If an emerging growth company, indicate by check mark if the registrant has elected not to use the extended transition period for complying with any new or revised financial accounting standards provided pursuant to Section 13(a) of the Exchange Act.  
 

 
 
 
Item 4.01 Change in Registrant’s Certifying Accountant.
 
(a)
 
Effective July 3, 2019, the Audit Committe on behalf of the Board of Directors (the “Board”) of DropCar, Inc. (the “Company”) approved the dismissal of EisnerAmper LLP (“Eisner”) as the Company’s independent registered public accounting firm.
 
The reports of Eisner on the Company’s financial statements for each of the two fiscal years ended December 31, 2018 and December 31, 2017 did not contain an adverse opinion or a disclaimer of opinion, nor were they qualified or modified as to uncertainty, audit scope or accounting principles, except that the report contained an explanatory paragraph relating to the Company's ability to continue as a growing concern.
 
In connection with the audits of the Company’s financial statements for each of the two fiscal years ended December 31, 2018 and December 31, 2017, and in the subsequent interim period through July 3, 2019, there were no “disagreements” (as that term is defined in Item 304(a)(1)(iv) of Regulation S-K and related instructions) between the Company and Eisner on any matters of accounting principles or practices, financial statement disclosure or auditing scope and procedures which, if not resolved to the satisfaction of Eisner, would have caused Eisner to make reference to the subject matter of the disagreement in their reports.
 
The Company provided Eisner with a copy of the disclosures it is making in this Current Report on Form 8-K and requested that Eisner furnish the Company with a letter addressed to the Securities and Exchange Commission stating whether it agrees with the statements contained herein.
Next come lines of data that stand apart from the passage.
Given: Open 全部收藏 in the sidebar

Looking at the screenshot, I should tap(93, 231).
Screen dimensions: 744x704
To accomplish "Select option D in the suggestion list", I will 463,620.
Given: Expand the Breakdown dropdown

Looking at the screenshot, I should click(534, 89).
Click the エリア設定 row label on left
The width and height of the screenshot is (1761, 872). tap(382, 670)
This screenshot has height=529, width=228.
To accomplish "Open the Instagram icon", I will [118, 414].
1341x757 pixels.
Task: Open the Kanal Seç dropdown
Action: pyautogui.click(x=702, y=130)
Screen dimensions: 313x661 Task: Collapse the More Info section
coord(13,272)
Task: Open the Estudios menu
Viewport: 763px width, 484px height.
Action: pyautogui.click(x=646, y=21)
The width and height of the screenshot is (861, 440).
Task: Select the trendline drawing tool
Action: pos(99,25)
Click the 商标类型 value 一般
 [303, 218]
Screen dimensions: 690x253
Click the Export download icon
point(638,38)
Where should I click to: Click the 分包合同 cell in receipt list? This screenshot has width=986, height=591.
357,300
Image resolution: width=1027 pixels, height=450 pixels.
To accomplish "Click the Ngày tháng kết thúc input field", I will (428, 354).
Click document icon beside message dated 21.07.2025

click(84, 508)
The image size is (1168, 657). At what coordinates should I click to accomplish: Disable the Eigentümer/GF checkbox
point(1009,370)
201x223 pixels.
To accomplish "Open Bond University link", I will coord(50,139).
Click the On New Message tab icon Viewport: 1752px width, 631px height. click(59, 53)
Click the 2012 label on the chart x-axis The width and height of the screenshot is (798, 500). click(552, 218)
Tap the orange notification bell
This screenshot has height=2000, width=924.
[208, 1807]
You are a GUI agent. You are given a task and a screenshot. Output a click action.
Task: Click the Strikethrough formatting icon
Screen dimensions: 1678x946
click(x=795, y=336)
A copy of Eisner’s letter, dated July 8, 2019, is filed as Exhibit 16.1 to this Current Report on Form 8-K.
 
(b)
 
Effective July 3, 2019, the Board approved, on behalf of the Company, the engagement of Friedman LLP (“Friedman”) as the Company’s independent registered public accounting firm for the fiscal year ending December 31, 2019. Prior to July 3, 2019, Eisner served as the Company’s independent registered public accounting firm since 2017.
 
During the years ended December 31, 2018 and 2017, and the subsequent interim period through July 3, 2019, neither the Company nor anyone on its behalf consulted with Friedman, regarding either (i) the application of accounting principles to a specific transaction, completed or proposed, or the type of audit opinion that might be rendered on the Company’s financial statements, and neither a written report nor oral advice was provided to the Company that Friedman concluded was an important factor considered by the Company in reaching a decision as to any accounting, auditing or financial reporting issue or (ii) any matter that was either the subject of a disagreement (as defined in Item 304(a)(1)(iv) of Regulation S-K and the related instructions) or a reportable event (as described in Item 304(a)(1)(v) of Regulation S-K).
 
Item 9.01. Financial Statements and Exhibits. 
 
(d) Exhibits
 
Exhibit
No.
Description
 

Letter from EisnerAmper LLP dated July 8, 2019.
 
 
 
 
SIGNATURES
 
 
Pursuant to the requirements of the Securities Exchange Act of 1934, the registrant has duly caused this report to be signed on its behalf by the undersigned hereunto duly authorized.
 
 
DROPCAR, INC.
 
 
 
Date: July 10, 2019
By:  
/s/ Spencer Richardson
 
 
Name: Spencer Richardson
Title: Chief Executive Officer
 
 
 
Exhibit 16.1  

 
 
July 8, 2019
 
 
Securities and Exchange Commission
100 F Street, N.E.
Washington, DC 20549
 
 
Ladies and Gentlemen:
 
We have read Item 4.01 of Form 8-K dated July 8, 2019 of DropCar, Inc. and are in agreement with the statements contained therein as it regards our firm.  We have no basis to agree or disagree with other statements of the registrant contained in Item 4.01.